Te beoordelen passage →

>>

Bent u ermee bekend dat Nederlandse ziekenhuizen of zorgorganisaties direct of indirect schaars (specialistisch) personeel werven uit Suriname om in Nederland te werken en hierdoor een «braindrain» ontstaat? Bent u het ermee eens dat dit, gelet op de reeds ernstige tekorten aan zorgpersoneel, onwenselijk en schadelijk is voor de volksgezondheid in Suriname? Bent u bereid om Nederlandse ziekenhuizen hierop aan te spreken?
Suriname kampt met een tekort aan zorgpersoneel. Volgens onbevestigde berichten worden er door diverse partijen uit verschillende landen verpleegkundigen geworven in Suriname.
De Minister van Volksgezondheid, Welzijn en Sport is er mee bekend dat Surinaamse zorgmedewerkers in de Nederlandse gezondheidszorg werken. Het kabinet zet echter niet actief in op arbeidsmigratie van buiten de EER (met uitzondering van kennismigratie). Zo is er in Nederland nog onbenut arbeidsmarktpotentieel van mensen met een zorgachtergrond of affiniteit met zorg die in de Nederlandse gezondheidszorg kunnen worden ingezet. Ook wordt gekeken naar de mogelijkheden van urenuitbreiding voor zorgmedewerkers met een deeltijdcontract. Daarnaast is er nog onbenut arbeidsmarktpotentieel in de Europese Unie.
Het staat zorgorganisaties echter vrij om Surinaamse verpleegkundigen en artsen in te zetten als zij voldoen aan de voorwaarden die worden gesteld in de Wet arbeid vreemdelingen en in de Wet op de beroepen in de individuele gezondheidszorg. Het UWV toetst per aanvraag onder andere of er prioriteitsgenietend aanbod aanwezig is en of de werkgever voldoende heeft gedaan om binnen Nederland, de Europese Economische Ruimte en Zwitserland personeel te vinden. Ook moet worden aangetoond dat de randvoorwaarden op orde zijn zoals huisvesting en een marktconform salaris.

<<

Gegevens →

>>

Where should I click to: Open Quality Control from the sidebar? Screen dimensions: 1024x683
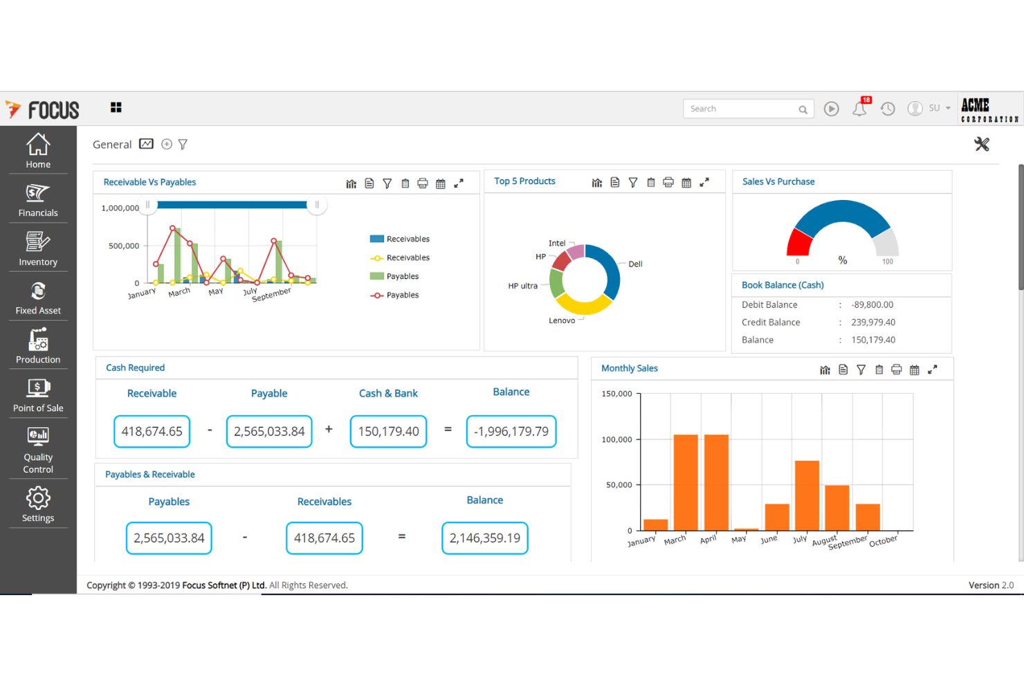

<<

Uit te voeren taak → Schrijf een vervolg op de tekst over de werving van Surinaams zorgpersoneel voor Nederland, beginnend na de laatste zin.

Uitvoer hieronder →
Bent u bereid om gezien de financiële situatie van Suriname en gezien de historische banden (tijdelijk) de reis- en verblijfskosten en kosten voor coördinatie over te nemen van het Nederlands zorgpersoneel en experts, die zich bereid hebben geacht om Suriname te ondersteunen? En bent u bereid hiervoor een budget beschikbaar te stellen?
Er is reeds een budget beschikbaar voor het bekostigen van reiskosten van experts, via het Programma Uitzending Managers (PUM). Vooralsnog wordt dit budget toereikend geacht. Ook wordt via het reeds genoemde Makandra-programma technische assistentie geleverd.
Voor de eventuele inzet van Nederlands zorgpersoneel dat op vrijwillige basis naar Suriname wil gaan kan Suriname ervoor kiezen het Zorg Transitiefonds aan te wenden (zie ook antwoord op vraag 2).
Bent u bereid te bezien hoe Nederland, indien daar behoefte aan is, kan helpen met het opleiden en ondersteunen van instanties die bezig zijn geschoold medisch personeel op te leiden dan wel te specialiseren? Bent u bereid om hiervoor in samenwerking met de Minister van VWS een fonds in te richten?
Sinds 2012 ondersteunt Nederland Suriname bij het opleiden van Surinaamse basisartsen tot medisch specialist. In de samenwerkingsovereenkomst is de afspraak gemaakt dat Surinaamse basisartsen in de gelegenheid worden gesteld om het gedeelte van hun specialistische opleiding te volgen in Nederland. Voor de periode dat zij in Nederland verblijven worden zij geclausuleerd ingeschreven in het BIG-register. In 2022 is deze overeenkomst voor een periode van vijf jaar verlengd aangezien de samenwerking naar tevredenheid verloopt.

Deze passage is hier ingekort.